For parents like me, still working from home, she further suggests establishing separate areas for you to work, kids to play, and schoolwork to take place.
“If possible, separate your day into blocks of time so you can assist your children as needed,” she said. (This is a tip that made this new normal bearable for me and my daughter.) “If this is not possible, then consider working on school activities after your working hours.”
Accepting your limits and knowing when to communicate
So far, we’ve found the amount of work sent home for my daughter to be completely doable. I’ve even come to see it as a blessing. My daughter is far happier since we started distance learning than she was in the week we both spent flailing.
Having something to do each day has given her purpose and helped us both to recalibrate and focus on what needs to be done.
But not all parents have been so lucky. Some have shared horror stories of pages upon pages of worksheets to complete and unrealistic expectations being handed down by teachers and administrators.
“It’s a very, very difficult situation right now and teachers had, sometimes, only a day or two to adjust,” Haydon said. “Having taught virtually myself, I know it is not easy to do. It takes careful work and planning to do well, a luxury teachers right now have not had.”
That said, if you feel like the work being assigned by your child’s teacher is too much, or if you just feel like you can’t personally keep up, that’s OK. You are allowed to express that and adjust expectations all around.
“If it’s really not working, talk directly to the teacher. Speak kindly and give yourself and the teacher and your child the gift of grace,” Haydon said.
Packwood said that parents have every right to let teachers and schools know what they will and will not be completing from home right now.
“Teachers and principals should understand this without issue as they are also working their way through these uncharted waters,” she said. “Communicate with firm yet kind words so you and the teacher can work on coming to an agreement that works for both the requirements and your student.”
Embracing the good of the moment
Walsh advises using a timer to help kids stay on track during schooling periods.
“That way it’s not you, you’re not the mean one — you can even show kids how to set the timer so they’re in control.”
She further suggests having your kids help you to make a schedule that works for everyone involved, and then allowing them to decorate it on a big poster board you can keep where schooling will most often take place.

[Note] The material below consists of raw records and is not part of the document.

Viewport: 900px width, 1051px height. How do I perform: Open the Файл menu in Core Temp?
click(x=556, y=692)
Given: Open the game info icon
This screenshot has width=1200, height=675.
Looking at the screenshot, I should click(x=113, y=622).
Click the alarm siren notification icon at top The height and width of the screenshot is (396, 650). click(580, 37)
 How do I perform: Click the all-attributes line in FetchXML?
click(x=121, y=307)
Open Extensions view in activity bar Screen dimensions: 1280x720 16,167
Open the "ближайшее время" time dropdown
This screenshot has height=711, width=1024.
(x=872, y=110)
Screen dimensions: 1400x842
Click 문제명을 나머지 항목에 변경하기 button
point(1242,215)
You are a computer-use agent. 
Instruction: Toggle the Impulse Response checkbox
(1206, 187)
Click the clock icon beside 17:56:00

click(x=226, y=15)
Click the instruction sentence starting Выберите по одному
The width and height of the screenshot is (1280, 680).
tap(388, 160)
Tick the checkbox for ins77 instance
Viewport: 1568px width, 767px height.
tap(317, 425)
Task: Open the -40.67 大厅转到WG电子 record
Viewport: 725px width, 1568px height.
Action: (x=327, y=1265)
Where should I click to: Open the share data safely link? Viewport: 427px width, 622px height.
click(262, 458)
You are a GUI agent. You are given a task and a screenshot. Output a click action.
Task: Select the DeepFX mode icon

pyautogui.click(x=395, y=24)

“The purpose really is to create some structure for your child where they will feel safer and more organized,” she explained. “By the way, it will also help you as the parent feel safer.”
But she said you shouldn’t let any of this overwhelm you.
“Don’t get too strict. All your child’s peers will fall behind in this time and they will all catch back up together. They have good, young brains with plenty of neuroplasticity — they can catch up when the time comes,” she said.
This is a sentiment I’ve come to agree with completely — while also recognizing the social and emotional benefits my daughter has gained from our now almost 2 weeks of quarantine schooling.
As far as I’m concerned, the social and emotional benefits far outweigh any potential educational benefits she may be gaining during this part of the pandemic.
She needed this right now. We both did. And somehow, some way, we’re making it work — better than I had believed we could before this adventure began.